HACKER Q&A
📣 aliqot

Why don't web browsers render Markdown yet?


Why don't web browsers render Markdown yet?


  👤 theandrewbailey Accepted Answer ✓
Because web browsers are supposed to render HTML, not markdown.

When presented with a file full of markdown, how should the browser present it? As a webpage? PDF? Plain text? Something else?

Once that format is chosen, markdown doesn't have any way to control that presentation. Black text on white? Opposite? Something else? How wide should paragraphs be? Each author and page has different preferences and requirements.

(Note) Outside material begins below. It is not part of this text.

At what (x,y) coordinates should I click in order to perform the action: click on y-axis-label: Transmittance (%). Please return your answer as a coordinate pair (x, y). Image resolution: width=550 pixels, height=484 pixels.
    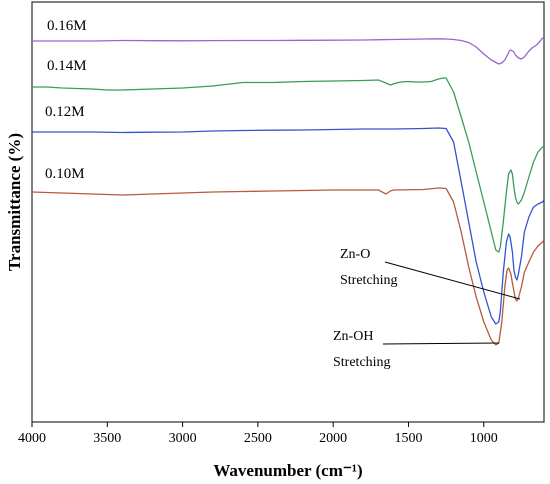
    Looking at the image, I should click on (14, 202). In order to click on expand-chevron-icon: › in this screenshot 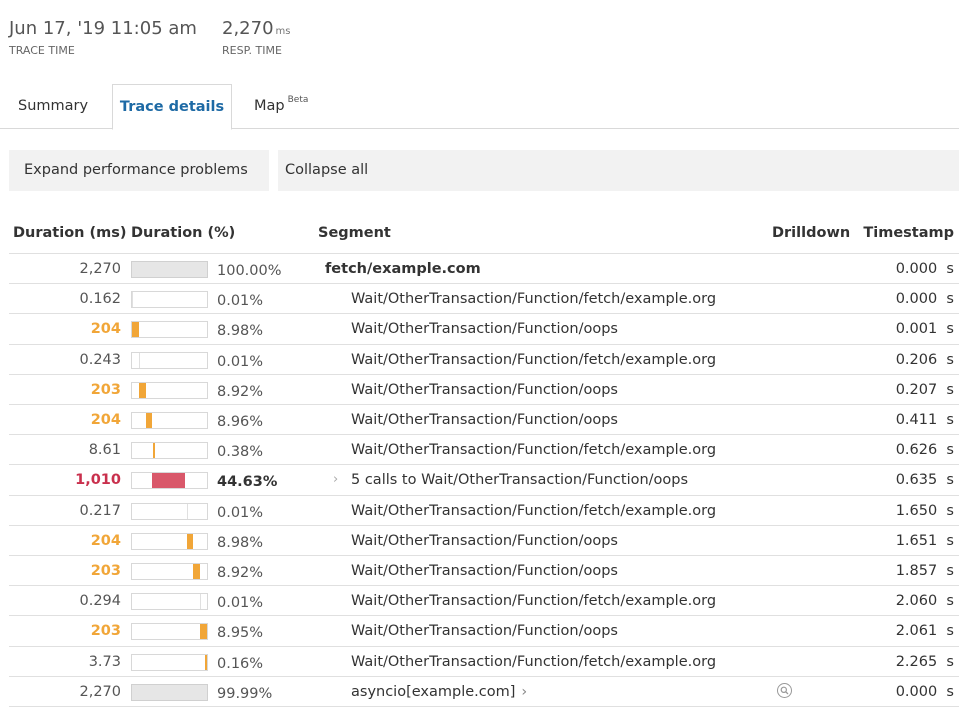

That's not considering the dozens of flavors of markdown, each with their own extensions, features, and subtle edge cases. See XKCD on standards: https://xkcd.com/927/

20 years ago, people were trying to make web pages out of XML. It didn't catch on. Markdown, likewise, has some pretty obvious pitfalls and feature deficiencies compared to HTML.


👤 wmil
One of the strongpoints of Markdown is that the browser doesn't do anything with it. Therefore it's safe to just send it to the client.

If browsers started supporting Markdown then they'd inevitably extend it with autoloading resources. This would lead to Markdown XSS attacks. This would lead to developers needing to sanitize all markdown from untrusted sources, as well as scanning blocks of text for inline markdown that could cause problems.

That sounds like a stretch, but it's a well worn path.


👤 deafpolygon
It already does. In plain-text.

Which is already the correct thing to do. It's a plain-text format, and browsers shouldn't be in the business of figuring how to render MarkDown.

What's next? AsciiDoc? LaTex?



👤 kazinator
Browser developers should love Markdown because it's ill-defined, and so they could go to town trying to detect which quirks flags to enable for a given piece of Markdown that doesn't identify what version of Markdown it's using.

Would there be syntax highlighting?

   ```c
   int main(void) { }
   ```
The more RAM and modules required to render a page, the merrier!

How about styling? People style the results of markdown by targetting the HTML conversion with CSS. So you're going to have to define a correspondence between markdown and the DOM in order to do that.


👤 jeffreportmill1
Isn't there a simple way to pair a markdown file with an html/JS file so that the md file is rendered?

Myfile.html:

Myfile.md: ## Markdown in the browser!


👤 thomascgalvin
A big part of that, I think, is which flavor of Markdown? Github? Pandoc? The OG from Daring Fireball?

You'd also probably need an extension to Markdown that links it to a style sheet, so there's yet another dialect.

And then you'll want metadata, so ... which format do you support? Hugo's? Jekyll's? Something else?

Turning Markdown into HTML is (often) trivial. Turning it into a web page is often not.


👤 6510
Back when everything was a new idea such things would have been obvious. Now we act more like everything is set in stone.

I don't like markdown or wikicode but browsers accepting a document format (any format) that is just a static document would be great.


👤 ironmagma
Are browsers not already complex enough?